Desde la organización administrativa que nos dimos en la Constitución de 1978, España cuenta con la mejor articulación territorial y política desde las provincias del Imperio Romano a nuestros días. Fueron necesarios siglos, contiendas, intereses religiosos, disputas regionales… para llegar al consenso del siglo XX, sustentado en la consolidada distribución provincial decretada por Javier de Burgos en 1833. El proceso de afianzamiento de la España de las Autonomías ha durado casi tres décadas pero, desde antes de ayer, las colaboraciones institucionales han dejado de ser una pirámide en beneficio de la ciudadanía para convertirse en reinos de taifa desde los que el reyezuelo de turno, agraciado con el poder de los votos, levanta su bandera contra el contrario ideológico situado en el escalón inmediato superior.
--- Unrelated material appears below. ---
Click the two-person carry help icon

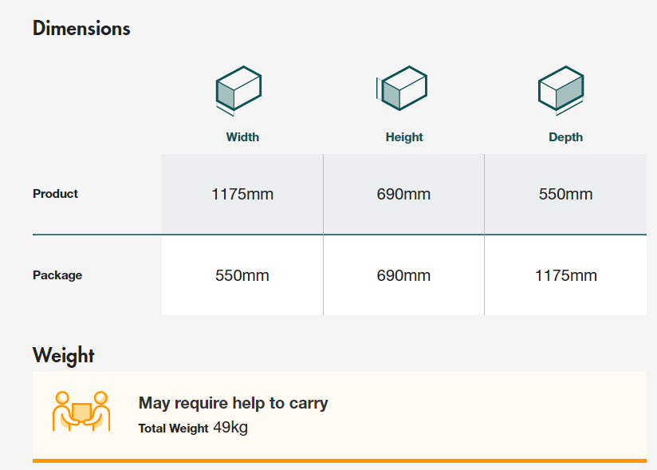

Y no están aislados. Cada alcalde, presidente de Diputación o del Gobierno autonómico, no es un llanero solitario. Se han integrado en federaciones, en ejes territoriales, en grupos con identidad histórica o cultural, en pintorescos hermanamientos… Órganos en los cuales a veces dicen elaborar proyectos conjuntos, pero finalmente acaban siendo simples plataformas de infinitas reivindicaciones y escasa colaboración institucional. Ruidos sumados al ruido político general.

Hoy he apagado todos los aparatos de información. Sé que no es Le temps des fleurs que sonaba lejos, pero animo a pedir a nuestros líderes que cambien gritos por flores, por favor.